— STUDY TEXT —
◆ ◆ ◆

Ife, Jim W. Community Development: Community-Based Alternatives in an Age of Globalisation. French Forest, N.S.W.: Pearson Australia, 2006.
This text introduces the reader to the principles of community development. The author argues that these principles can be applied in practice. They are complex and problematic but need to be considered in all community development work. Some of the principles are ecological principles which consist of holism, sustainability, diversity, and balanced development. There are also social justice and human rights principles, valuing the local and process principles. These principles are supported by case studies and in-depth discussion questions that explore community development in a changing global world. The author notes that the development of practice and application of these principles will depend on the context. The book is a balanced text for research and understanding of community development today.
Becker, Howard S. “Tricks.” In Tricks of the Trade: How to Think about Your Research While You’re Doing It, 1-9. Chicago University Press, 1998.
Becker argues that there are tricks to the trade of social science research. He shares these tricks with students and researchers of social sciences. He admits that the tricks he is introducing are not easy simple tricks. They make the process of researching harder but worth it. They are ways of thinking about what we know or want to know that help us make sense of data and formulate new questions based on our findings. Becker’s writing is clear, accessible and the story reference he uses makes the reading and understanding of tricks easier. The book is helpful not only to students of sociology or qualitative research but students of social sciences in general.
Durkheim, E. “What is a social fact?” In The rules of the Sociological Method, 50-59. Sydney: The Free Press, 1982.
Durkheim introduces the concept of social facts and defines them as things. They are things outside the individual. Social facts are also not products of our current generation. According to Durkheim, social facts are given, they are pre-existing. Therefore sociologists, in particular, should look for causes of social facts in social contexts. Looking for causes of social facts in individual action in isolation relegates sociological studies to being part of psychological or biological studies. This text serves as a critical introduction to research on society. It establishes sociology as a distinct field of the social sciences with solid foundations. It is essential for a beginner researcher.
Foster, D.R. et al. “‘Researching Ourselves Back to life’: New Ways of Conducting Aboriginal Alcohol Research.” Drug and Alcohol Review 25, (May 2006): 213-217.
This article is based on survey research done by Aboriginal researchers for an Aboriginal community. According to the researchers, the research was unique in that it was conducted in aboriginal communities and aboriginal people planned and carried out the survey, analyzed the results and made a decision on the final report outlook. The authors believe that this grassroots way of doing research can be applied to Aboriginal communities and organizations. It has the potential to improve the quality of research not only on Aboriginal substance abuse but research on the Aboriginal people in general. This paper has lessons for both Aboriginal and non-Aboriginal researchers especially its sensitivity to communities being researched.

◆ ◆ ◆

Pixel coordinate grounding data:
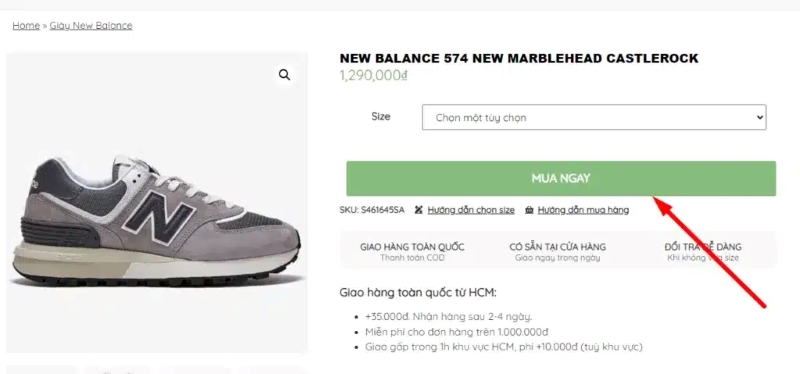This screenshot has height=374, width=800.
Task: Open the 'Chọn một tùy chọn' size selector
Action: point(594,117)
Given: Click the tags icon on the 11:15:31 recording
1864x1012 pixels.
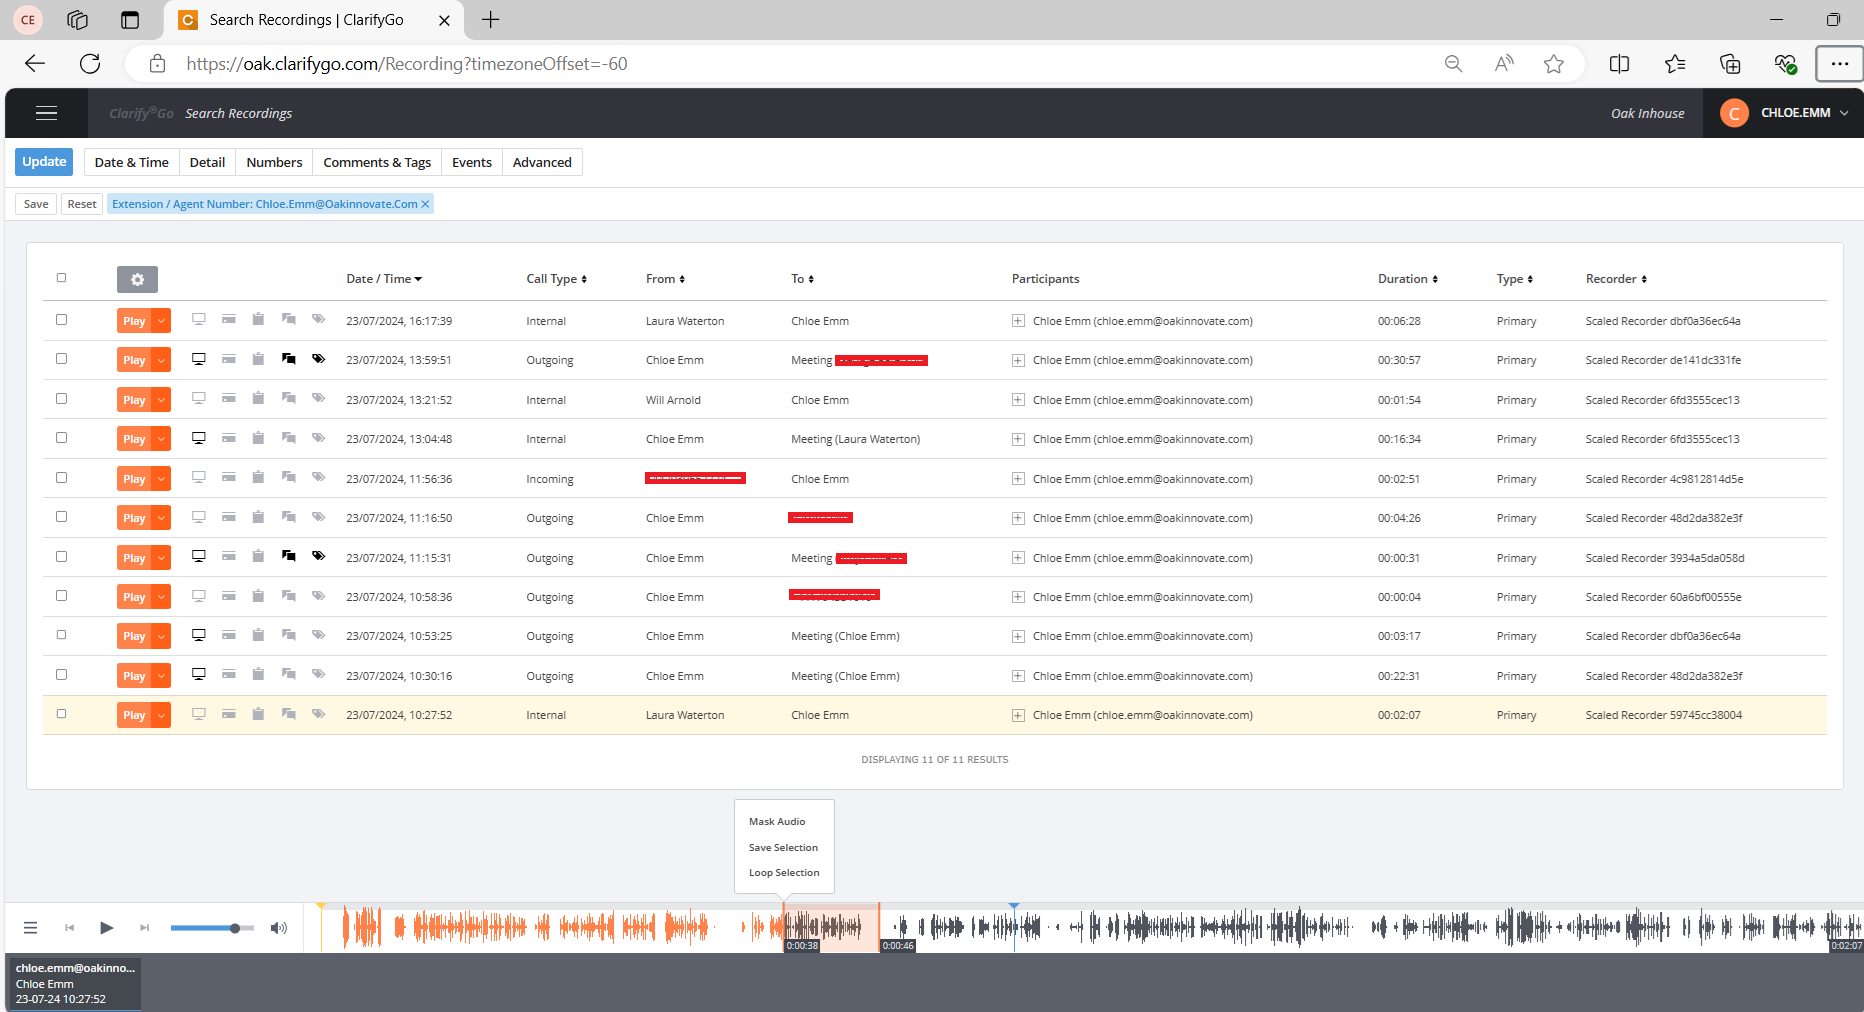Looking at the screenshot, I should point(318,556).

◆ ◆ ◆

— REQUIRED WORK —
a) In the annotated bibliography, write out everything from "Foster, D.R. et" down to "(May 2006): 213-217." word for word.
b) According to the annotated bibliography, why should sociologists look for the causes of social facts in social contexts, as Durkheim argues?
c) Which ecological principles of community development does the annotated bibliography name in its entry on Ife's book?

— SOLUTIONS BY TASK —
a)
Foster, D.R. et al. “‘Researching Ourselves Back to life’: New Ways of Conducting Aboriginal Alcohol Research.” Drug and Alcohol Review 25, (May 2006): 213-217.

b) Durkheim holds that social facts are things outside the individual, not products of the current generation, but given and pre-existing. Sociologists should therefore seek their causes in social contexts. Looking for those causes in individual action in isolation would reduce sociological studies to a part of psychological or biological studies.

c)
- Holism
- Sustainability
- Diversity
- Balanced development